Updated: Oct 2, 2024

In 1882 Beatrix Potter was on holiday with her parents at Wray Castle, near Ambleside, in the heart of the English Lake District. There she met Reverend Hardwicke Rawnsley, the vicar of St Margaret of Antioch church situated at the entrance to the drive to Wray Castle.


It was a most auspicious meeting. Rawnsley was one of the three founding members of the National Trust for Places of Historic Interest or Natural Beauty. Possibly the 'key' member, at least as far as the Lake District is concerned.


In 1883 Rawnsley had proposed the formation of the 'Lake District Defence Society', whose object was the prohibition of 'injurious encroachments upon the scenery .... from purely commercial or speculative motives.'.


Not only did Rawnsley introduce Beatrix Potter to the concept which led to her 'saving the Lake District', by purchasing a great deal of property, it was he who was responsible for persuading Potter that she should publish her Peter Rabbit and other books.
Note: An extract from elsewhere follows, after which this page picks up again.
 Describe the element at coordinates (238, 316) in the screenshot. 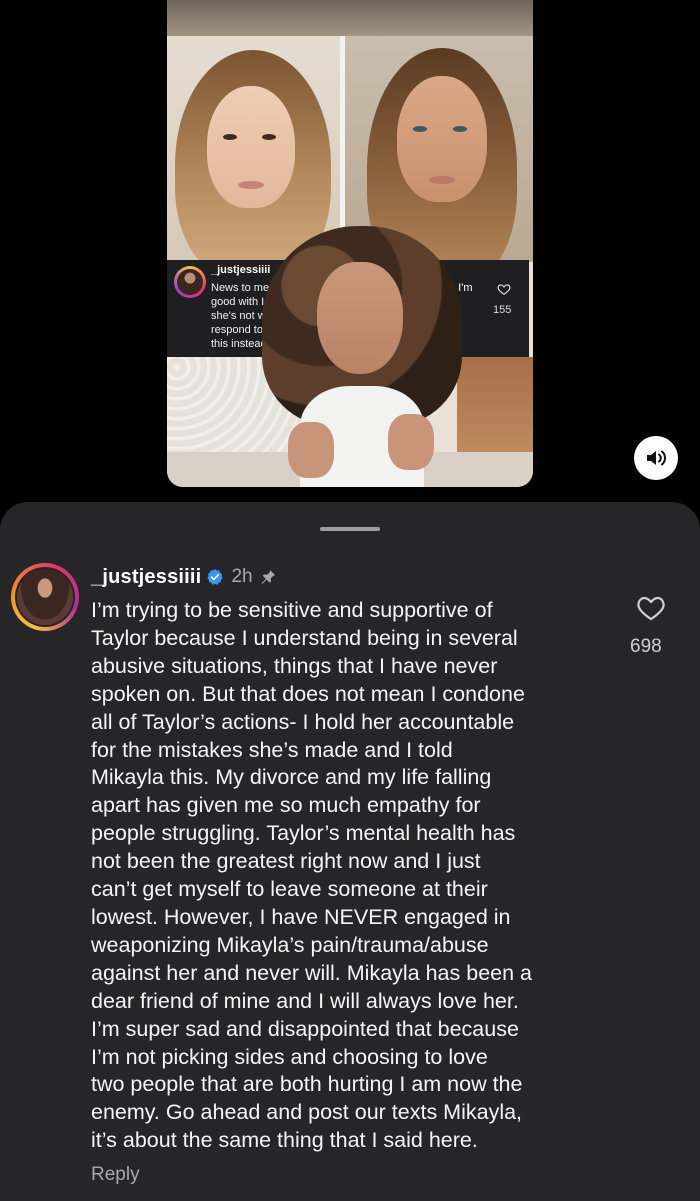

I see `embedded-text-line: she's not w` at that location.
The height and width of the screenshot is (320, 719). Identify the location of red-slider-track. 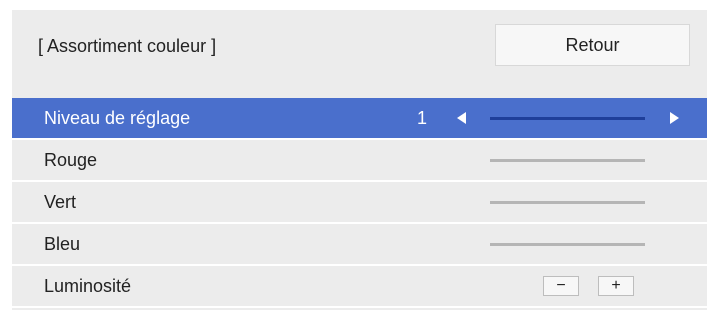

It was the profits from these books that allowed her to purchase the properties that made up Beatrix Potter's enormous bequest to the National Trust.


The value of Beatrix Potter's bequest today would be in the tens of millions of pounds. Fifteen farms, 4000 acres, maybe twenty houses in Hawkshead and Near Sawrey, the property which is now the Beatrix Potter gallery (or was...), the 'Bend or Bump' house next door, William Heelis' office in Hawkshead.


It was such a large bequest that the National Trust named its headquarters in Swindon 'Heelis' (her married name).